Do you have a pair of fins? Did you grow a “molestache” or a beard? Did you buy some Patagonia stuff and go “glamping?” Maybe you go bodysurfing when it’s three foot and windy because you just want to get wet. Congrats bro, you’re part of the Bandwagon Bodysurfers Movement (hippies). There’s nothing wrong with it so don’t be offended – in fact, it’s pretty radicalicious. But – and it’s a big Serena Williams but(t) – I want you all to know there are a group of bodysurfers who are trying to push the boundaries of themselves, the sport, and what the ocean will allow – and I think you should be a part of THAT movement: The 80’s Big Hair Metal movement. Here are a few reasons why:
1. Rockstar bodysurfers have the power of chicks. Don’t believe me? Here ya go. That do anything for ya?
2. Rockstar bodysurfers are just having more fun.

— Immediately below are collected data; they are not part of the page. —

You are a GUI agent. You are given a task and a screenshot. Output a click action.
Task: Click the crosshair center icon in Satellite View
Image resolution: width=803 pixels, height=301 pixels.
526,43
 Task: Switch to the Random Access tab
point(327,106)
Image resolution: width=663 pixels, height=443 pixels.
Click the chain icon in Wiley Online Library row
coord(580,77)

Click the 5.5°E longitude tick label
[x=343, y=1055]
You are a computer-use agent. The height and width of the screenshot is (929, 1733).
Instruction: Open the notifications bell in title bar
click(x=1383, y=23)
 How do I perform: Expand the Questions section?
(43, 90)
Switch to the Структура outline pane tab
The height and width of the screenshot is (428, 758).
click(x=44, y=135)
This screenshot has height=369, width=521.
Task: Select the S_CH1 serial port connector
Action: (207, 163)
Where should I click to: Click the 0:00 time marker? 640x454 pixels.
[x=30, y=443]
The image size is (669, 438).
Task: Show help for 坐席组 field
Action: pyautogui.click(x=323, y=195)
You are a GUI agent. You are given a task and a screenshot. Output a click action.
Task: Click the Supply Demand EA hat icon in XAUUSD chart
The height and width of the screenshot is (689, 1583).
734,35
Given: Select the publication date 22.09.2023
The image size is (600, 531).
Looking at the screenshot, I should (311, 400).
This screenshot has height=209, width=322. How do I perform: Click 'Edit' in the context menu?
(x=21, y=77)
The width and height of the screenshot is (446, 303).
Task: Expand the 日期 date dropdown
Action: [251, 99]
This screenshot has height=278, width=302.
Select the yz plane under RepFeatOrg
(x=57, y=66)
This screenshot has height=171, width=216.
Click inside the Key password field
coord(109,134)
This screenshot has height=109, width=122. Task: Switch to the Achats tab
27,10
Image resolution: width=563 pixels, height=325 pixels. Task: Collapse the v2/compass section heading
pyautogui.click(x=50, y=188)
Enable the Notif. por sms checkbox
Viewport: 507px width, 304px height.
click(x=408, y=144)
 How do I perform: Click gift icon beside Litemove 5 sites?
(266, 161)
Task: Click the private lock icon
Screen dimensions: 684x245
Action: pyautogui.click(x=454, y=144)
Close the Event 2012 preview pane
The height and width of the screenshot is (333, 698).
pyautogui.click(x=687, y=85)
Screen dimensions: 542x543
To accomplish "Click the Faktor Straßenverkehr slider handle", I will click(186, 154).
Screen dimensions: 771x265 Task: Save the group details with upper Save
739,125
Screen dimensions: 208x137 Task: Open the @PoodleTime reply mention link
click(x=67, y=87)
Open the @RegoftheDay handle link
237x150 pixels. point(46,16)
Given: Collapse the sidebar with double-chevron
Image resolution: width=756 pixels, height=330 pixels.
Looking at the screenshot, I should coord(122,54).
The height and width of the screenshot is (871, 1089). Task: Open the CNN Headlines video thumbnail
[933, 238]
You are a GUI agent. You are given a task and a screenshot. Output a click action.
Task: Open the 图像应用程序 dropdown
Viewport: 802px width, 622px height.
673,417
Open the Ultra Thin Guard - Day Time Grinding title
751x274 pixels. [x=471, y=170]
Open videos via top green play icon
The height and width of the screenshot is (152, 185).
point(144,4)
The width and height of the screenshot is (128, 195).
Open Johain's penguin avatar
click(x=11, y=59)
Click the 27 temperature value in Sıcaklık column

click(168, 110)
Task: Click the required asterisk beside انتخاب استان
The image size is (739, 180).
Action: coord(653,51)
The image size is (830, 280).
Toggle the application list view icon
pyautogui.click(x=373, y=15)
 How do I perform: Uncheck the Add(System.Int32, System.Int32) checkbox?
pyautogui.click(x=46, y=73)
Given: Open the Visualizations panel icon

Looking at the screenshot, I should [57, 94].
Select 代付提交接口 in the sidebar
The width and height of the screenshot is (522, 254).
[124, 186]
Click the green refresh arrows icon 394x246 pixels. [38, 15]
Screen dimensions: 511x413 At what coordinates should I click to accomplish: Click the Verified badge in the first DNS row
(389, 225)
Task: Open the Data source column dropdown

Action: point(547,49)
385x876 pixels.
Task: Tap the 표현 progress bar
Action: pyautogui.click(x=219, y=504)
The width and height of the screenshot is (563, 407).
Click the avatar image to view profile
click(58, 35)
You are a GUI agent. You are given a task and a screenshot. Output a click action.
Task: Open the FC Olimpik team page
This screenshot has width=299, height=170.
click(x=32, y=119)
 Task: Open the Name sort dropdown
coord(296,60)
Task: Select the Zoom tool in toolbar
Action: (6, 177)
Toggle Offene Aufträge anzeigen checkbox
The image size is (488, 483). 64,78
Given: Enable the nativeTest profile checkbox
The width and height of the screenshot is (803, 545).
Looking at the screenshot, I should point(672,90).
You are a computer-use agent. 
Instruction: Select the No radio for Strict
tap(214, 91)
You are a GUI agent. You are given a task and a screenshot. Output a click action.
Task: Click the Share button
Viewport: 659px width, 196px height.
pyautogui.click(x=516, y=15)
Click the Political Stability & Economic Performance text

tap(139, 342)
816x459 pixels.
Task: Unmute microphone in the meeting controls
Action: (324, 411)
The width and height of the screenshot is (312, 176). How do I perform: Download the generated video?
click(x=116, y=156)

3. Rockstar bodysurfers catch epic shots, at epic spots, while wearing epic speeds (speedos for those of you who don’t know).
So you can see the direction of bodysurfing is simple. We’re trying to go up. Up is good for all of us – it’s right. Up is right and right is epic. And epic is the new rad, because there’s just too much rad right now (as rad as rad is).